Blue lights … that’s his first lucid thought after he opens his eyes.
He can’t have been unconscious for more than a few seconds, a tiny micropause in his head. But the world seems so strange, so unfamiliar. As if he weren’t quite awake yet.
Blue reflections are dancing around him. In the rearview mirror, bouncing off the concrete walls, the roof, the wet road surface, even off the shiny plastic details of the dashboard.
A car. He’s in the driver’s seat of a car, going through a long tunnel.
The pain catches up with him. He has a vague memory of it from before he blacked out. A brilliant, ice-blue welding arc cutting straight through the left-hand side of his skull and turning his thoughts into thick sludge.

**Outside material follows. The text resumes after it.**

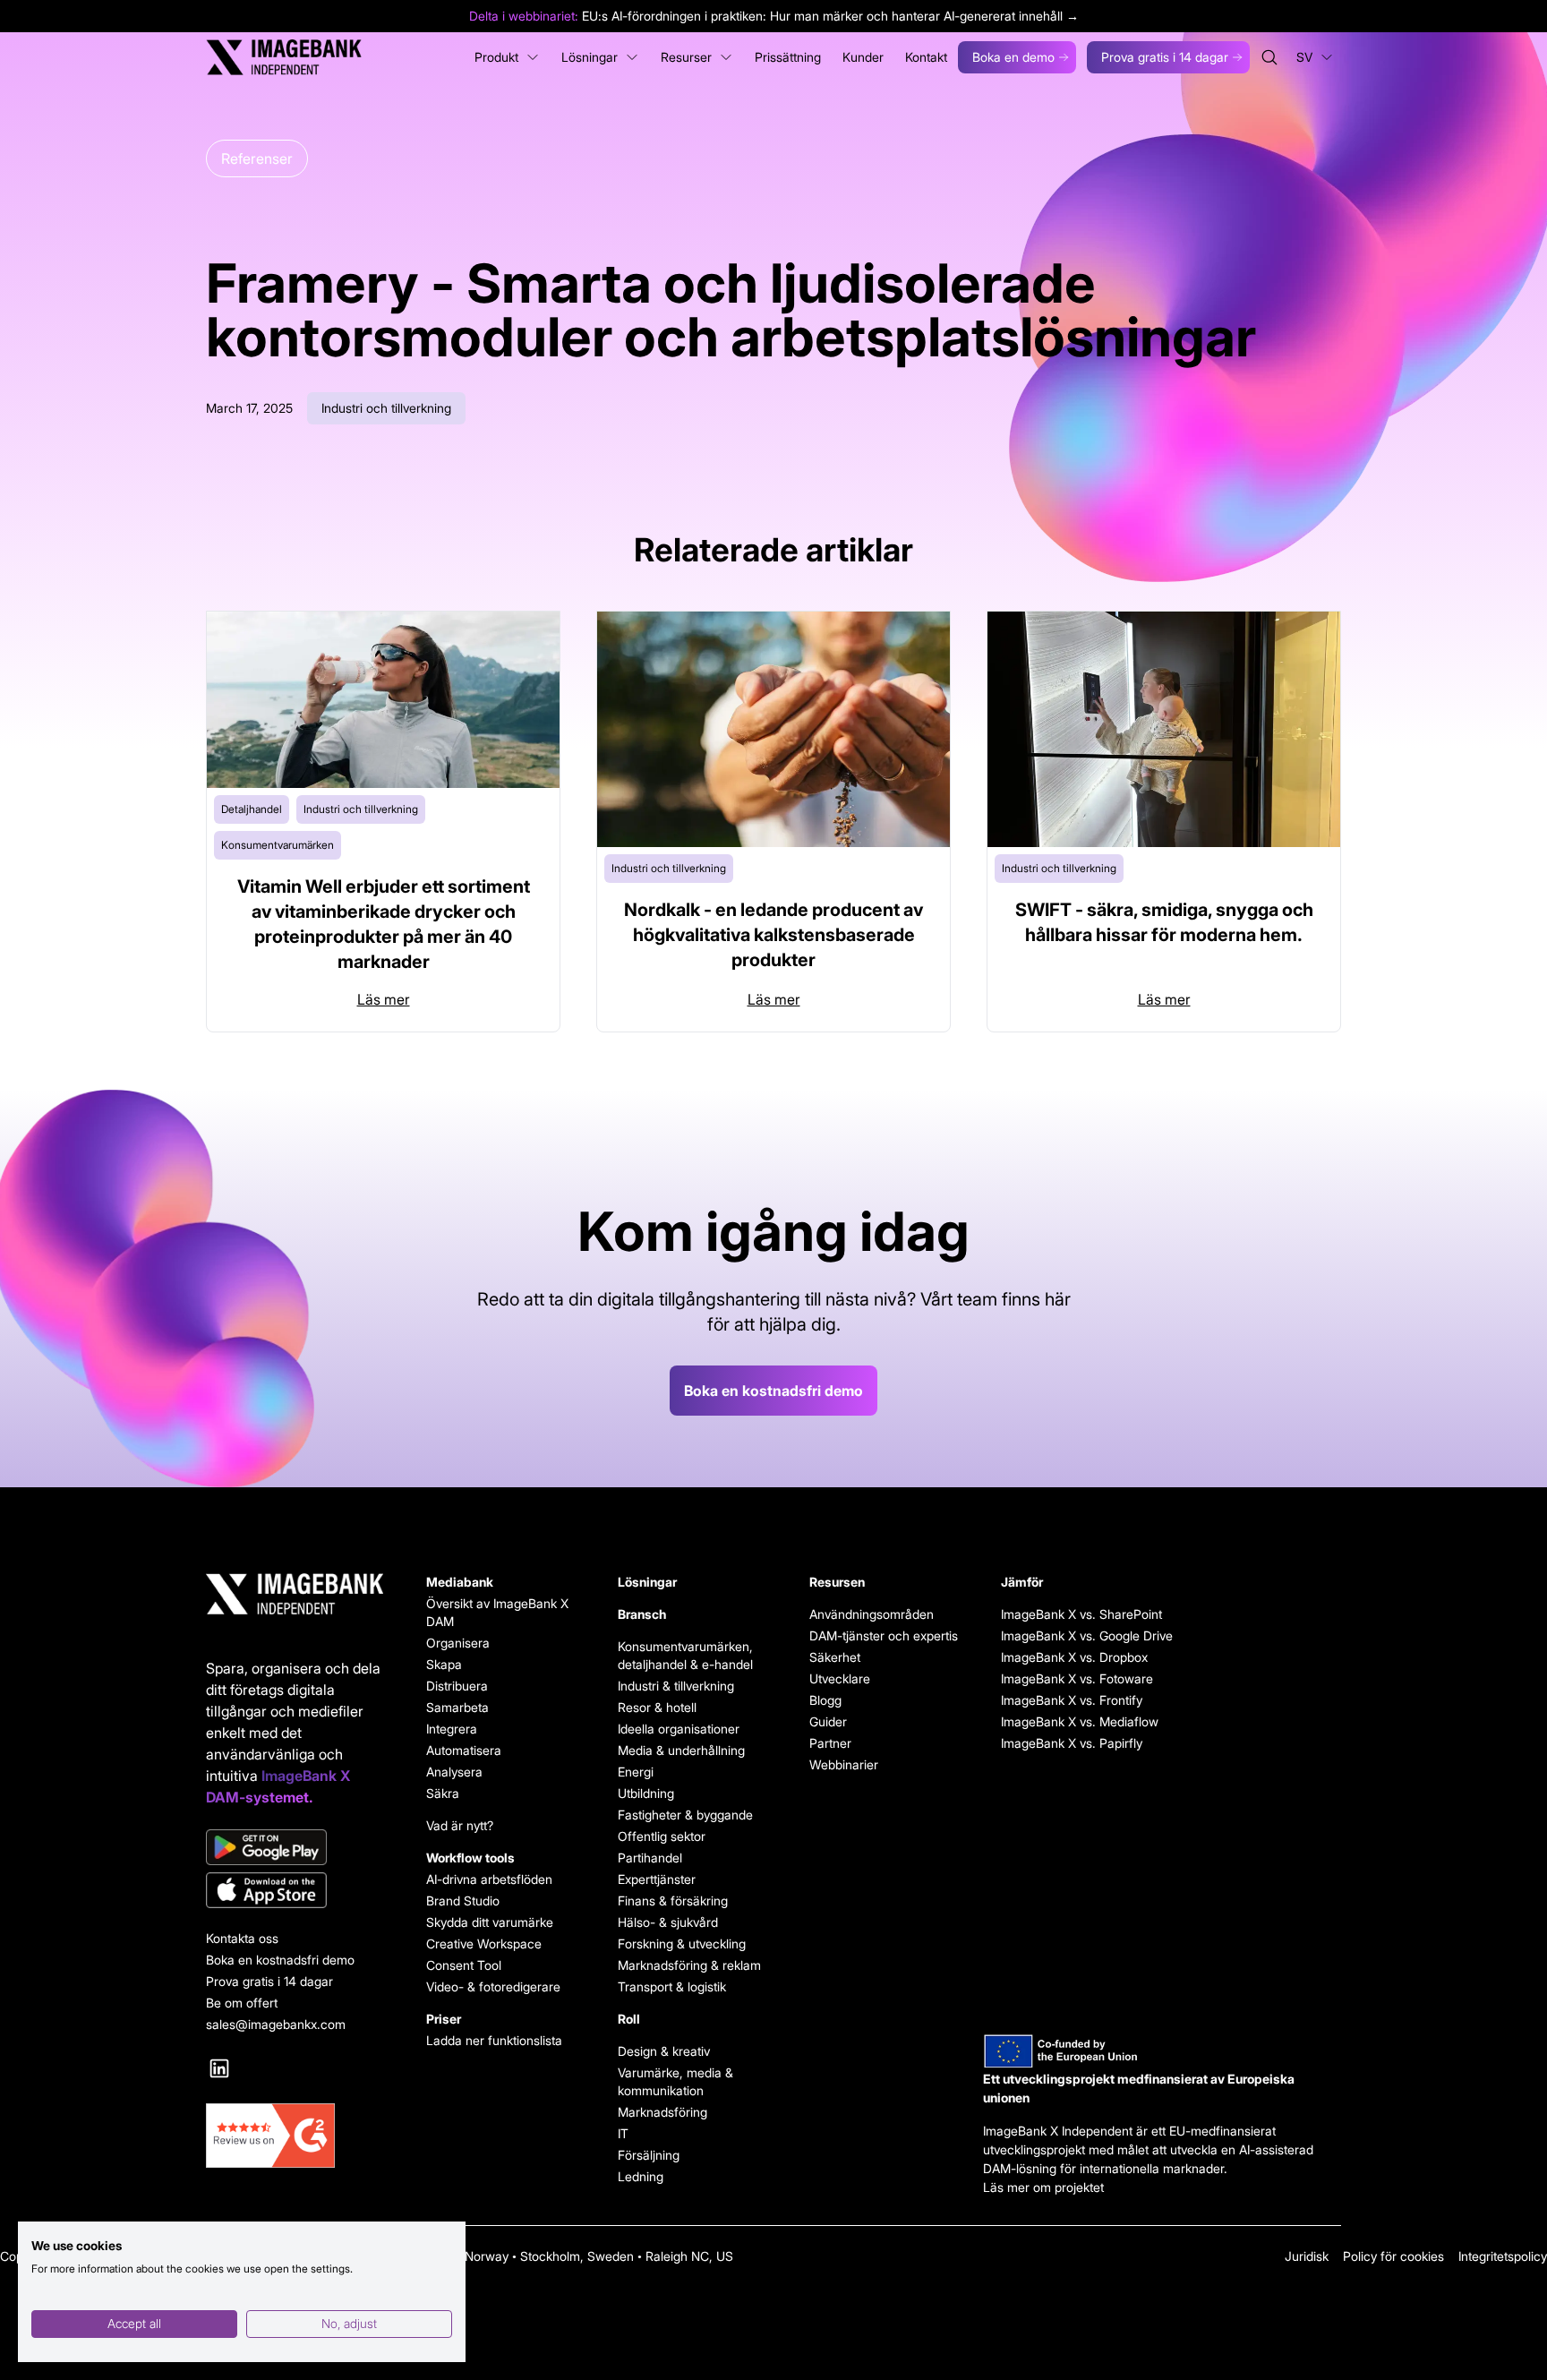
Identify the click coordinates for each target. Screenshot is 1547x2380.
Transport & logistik (672, 1986)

He can even identify the way it smells.
Metal, plastic, electricity.
Something’s happening to his body, something serious, threatening his very existence, but weirdly he doesn’t feel particularly frightened. He tightens his grip on the steering wheel, feels the soft leather against the palms of his hands. A pleasant, reassuring sensation. For a moment he almost gives in to it and lets go, tracing those smooth molecules all the way back into unconsciousness.

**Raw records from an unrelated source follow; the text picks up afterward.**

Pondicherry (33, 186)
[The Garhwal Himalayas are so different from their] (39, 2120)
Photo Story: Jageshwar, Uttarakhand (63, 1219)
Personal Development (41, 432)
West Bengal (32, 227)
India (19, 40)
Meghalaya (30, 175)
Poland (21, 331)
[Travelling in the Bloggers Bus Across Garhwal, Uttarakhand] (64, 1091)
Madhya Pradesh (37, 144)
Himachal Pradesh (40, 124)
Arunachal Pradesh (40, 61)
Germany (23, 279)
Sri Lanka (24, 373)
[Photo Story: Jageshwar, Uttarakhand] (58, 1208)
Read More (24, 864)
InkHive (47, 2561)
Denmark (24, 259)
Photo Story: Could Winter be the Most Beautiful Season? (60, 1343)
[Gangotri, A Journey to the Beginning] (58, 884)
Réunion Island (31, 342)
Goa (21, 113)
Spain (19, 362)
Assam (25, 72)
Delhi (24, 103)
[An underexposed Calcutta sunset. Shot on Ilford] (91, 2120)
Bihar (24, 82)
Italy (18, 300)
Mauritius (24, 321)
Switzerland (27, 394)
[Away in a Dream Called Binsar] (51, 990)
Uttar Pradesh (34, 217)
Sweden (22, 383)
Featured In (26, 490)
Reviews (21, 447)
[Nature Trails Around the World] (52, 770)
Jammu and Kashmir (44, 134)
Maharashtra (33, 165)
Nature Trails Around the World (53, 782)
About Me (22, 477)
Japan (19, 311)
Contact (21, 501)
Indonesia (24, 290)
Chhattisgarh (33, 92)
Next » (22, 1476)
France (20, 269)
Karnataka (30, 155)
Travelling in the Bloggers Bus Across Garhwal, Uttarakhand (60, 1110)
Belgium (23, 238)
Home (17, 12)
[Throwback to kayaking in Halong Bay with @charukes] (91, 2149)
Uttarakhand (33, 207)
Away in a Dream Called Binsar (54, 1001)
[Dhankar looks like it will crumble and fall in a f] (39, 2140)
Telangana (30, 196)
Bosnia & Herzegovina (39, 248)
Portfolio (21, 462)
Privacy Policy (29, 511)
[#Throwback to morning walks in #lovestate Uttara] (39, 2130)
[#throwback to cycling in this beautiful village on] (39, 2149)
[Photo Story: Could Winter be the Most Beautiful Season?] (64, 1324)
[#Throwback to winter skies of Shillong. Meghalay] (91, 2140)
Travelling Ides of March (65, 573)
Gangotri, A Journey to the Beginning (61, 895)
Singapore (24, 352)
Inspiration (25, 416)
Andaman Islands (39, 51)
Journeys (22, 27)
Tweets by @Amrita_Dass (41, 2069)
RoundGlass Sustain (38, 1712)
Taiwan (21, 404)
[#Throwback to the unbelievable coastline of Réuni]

Instead he squeezes the wheel as hard as he can and tries to get his aching head to explain what is happening to him.
‘David Sarac.’
‘Your name is David Sarac, and …’
And what?
The car is still driving through the tunnel, and one of the many incomprehensible instruments on the dashboard must be telling him that he’s going too fast, way too fast.

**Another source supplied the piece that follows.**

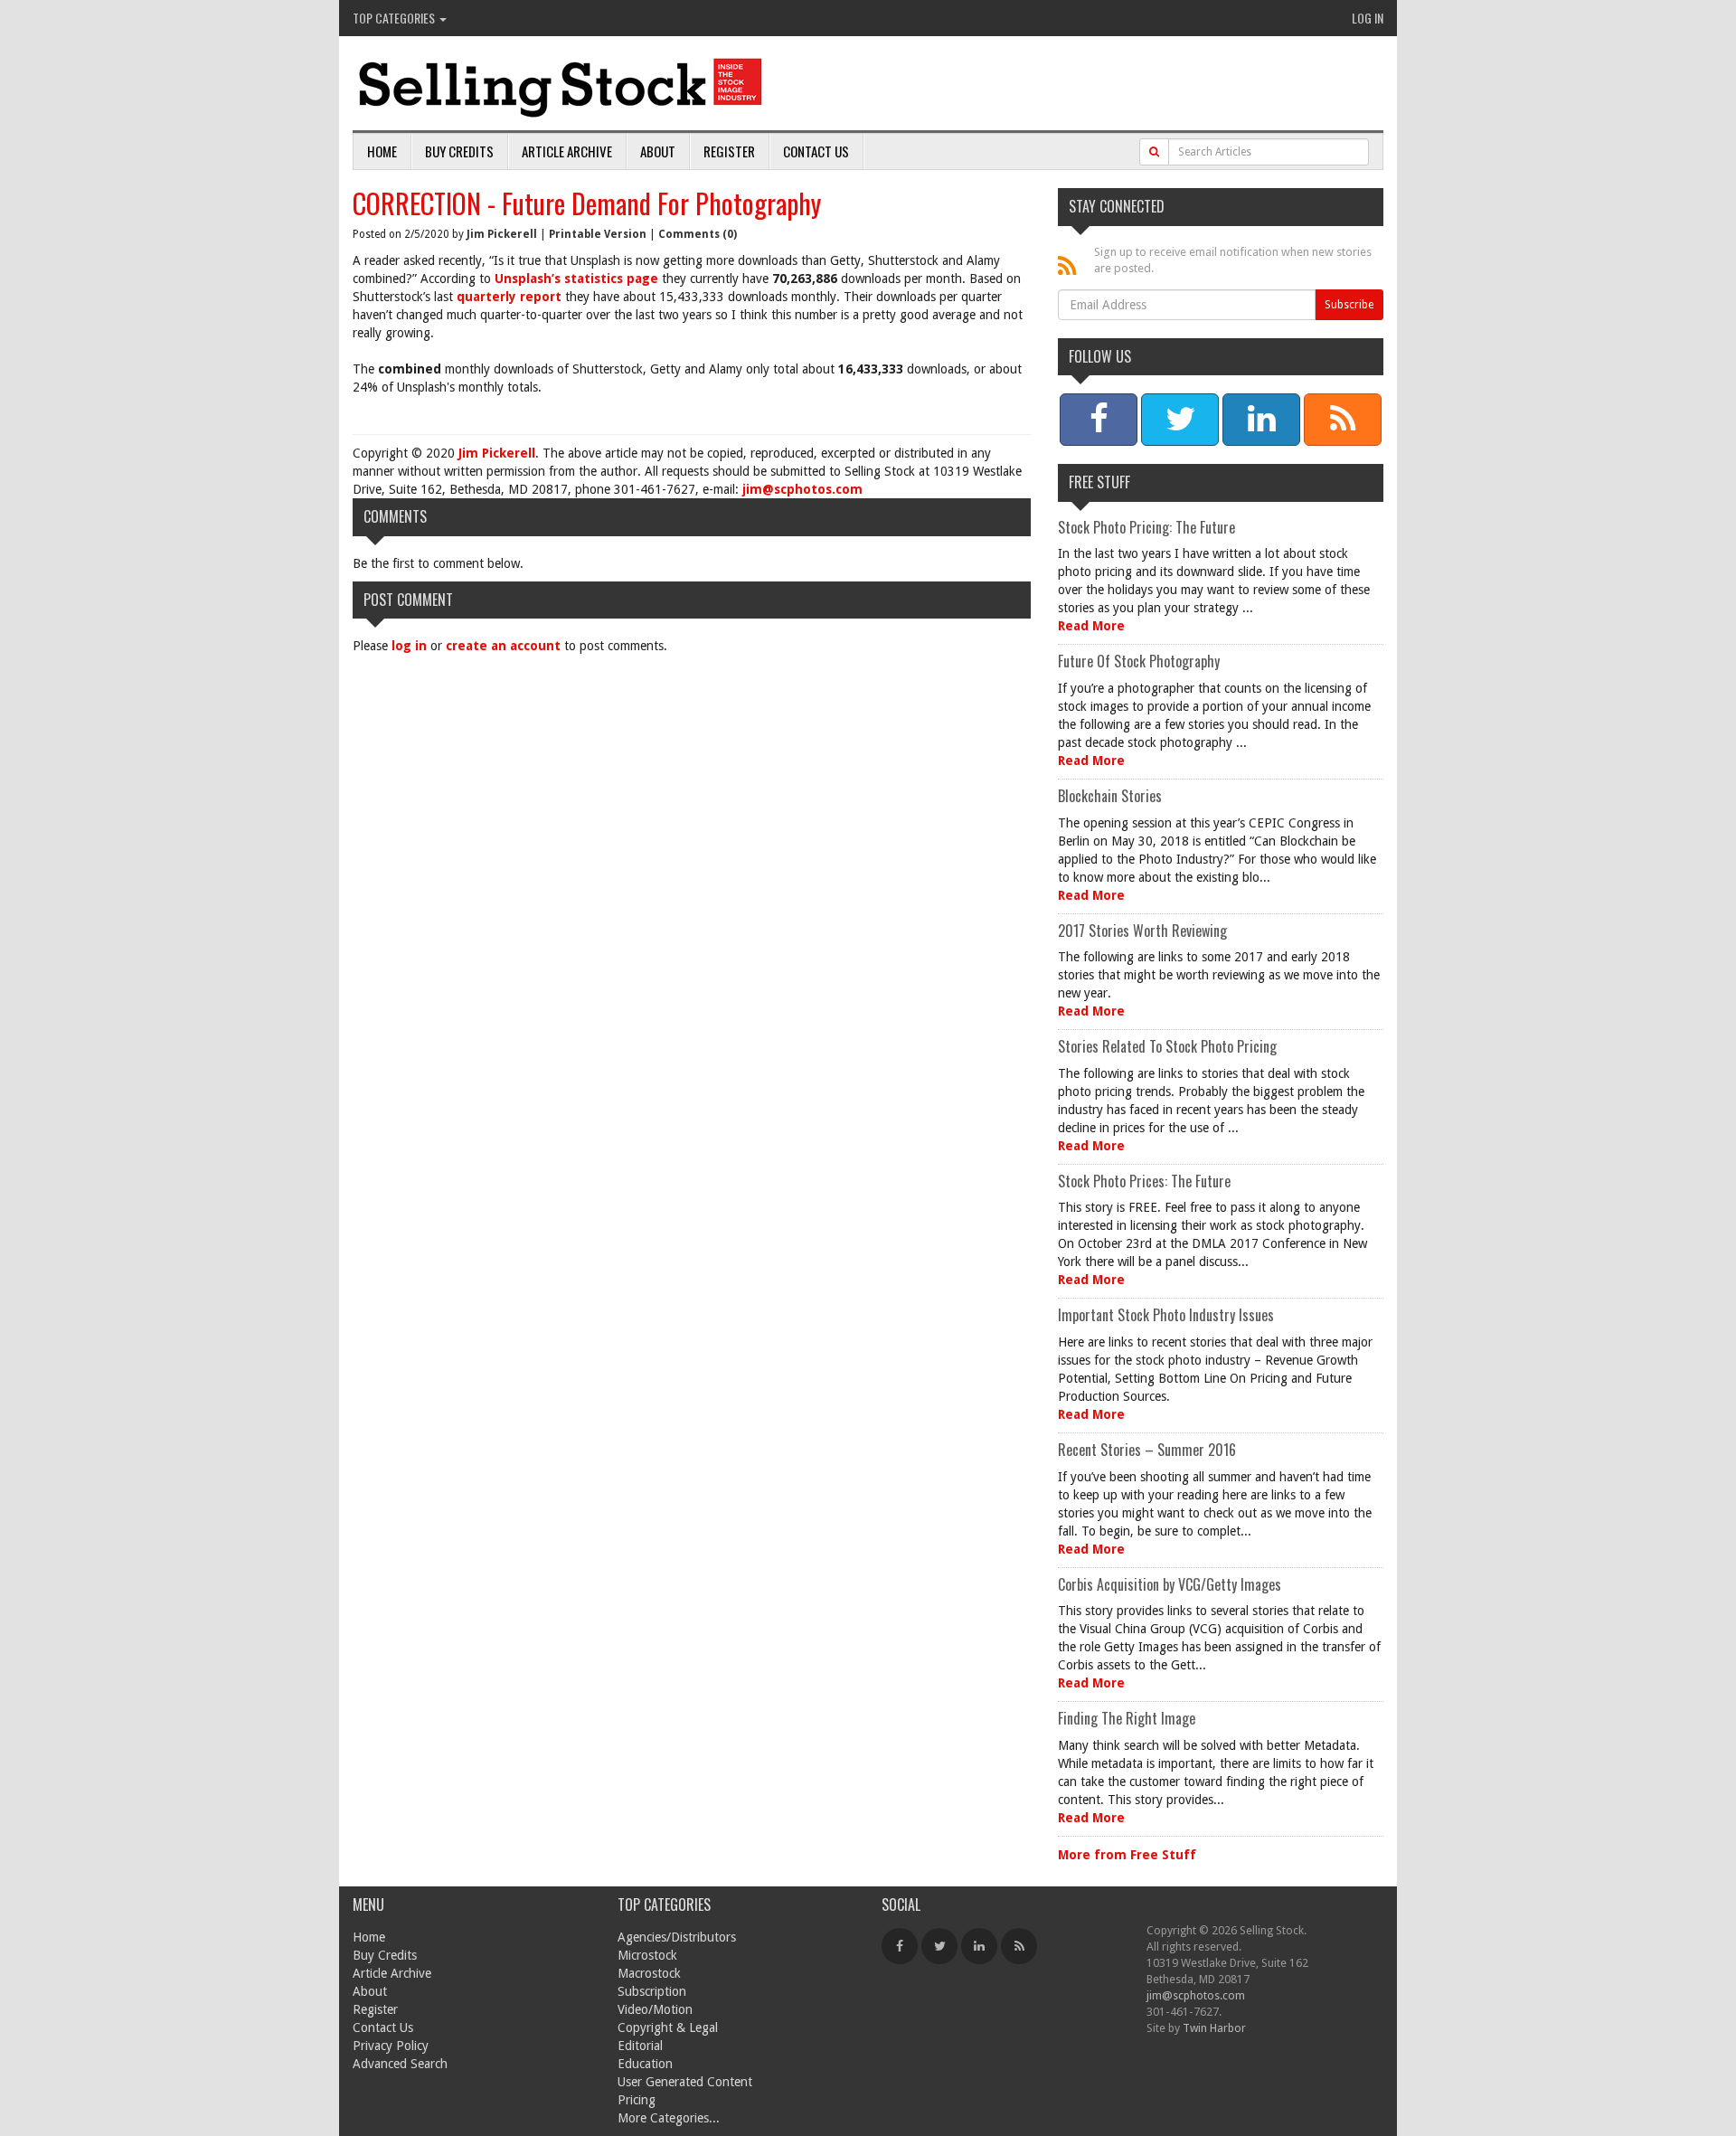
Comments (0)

He tries to lift his foot from the accelerator pedal but his leg refuses to obey him. In fact he can’t actually feel his legs at all. The pain is growing increasingly intense, yet in an odd way simultaneously more remote. He realizes that his body is in the process of shutting down, abandoning any process that isn’t essential to life support until the meltdown in his head is under control.
‘Your name is David Sarac,’ he mutters to himself.
‘David Sarac.’
Various noises are crackling from the speakers: music, dialing tones, fractured, agitated voices talking over each other.
He looks in the rearview mirror. And for a moment he imagines he can see movement, a dark silhouette. Is there someone sitting in the backseat, someone who could help him?
He tries to open his mouth and sees the silhouette in the mirror do the same. He can see stubble, a tormented but familiar face. He realizes what that means. There’s no one else there, he’s all alone.
The light in the rearview mirror is blinding him, making his eyes water. The voices on the radio are still babbling, louder now – even more agitated.
The shutdown of his body is speeding up. It’s spreading from his legs and up toward his chest.
‘Police!’ one of the radio voices yells. The word forces its way in and soon fills the whole of his consciousness.
Police.
Police.
Police.
He looks away from the rearview mirror and laboriously turns his head a few centimetres. The effort makes him groan with pain.
‘Your name is David Sarac.’
And?
Some distance ahead he can see the rear lights of another car. Alongside them is a large warning sign, an obstruction of some sort, and an exit ramp. The rear lights are suddenly glowing bright red.
He ought to turn the wheel, follow the car ahead of him out of the tunnel. His every instinct tells him that would be the sensible thing to do. But the connection to his arms seems to be on the way to shutting down as well, because all he can manage is a brief, jerky movement.
The obstruction is getting closer, a large concrete barrier dividing the two tubes of the tunnel. The reflective signs are shimmering in the glare of the car’s headlights. He tries to look a few seconds into the future and work out whether he’s in danger of a collision. But his brain is no longer working the way it normally does.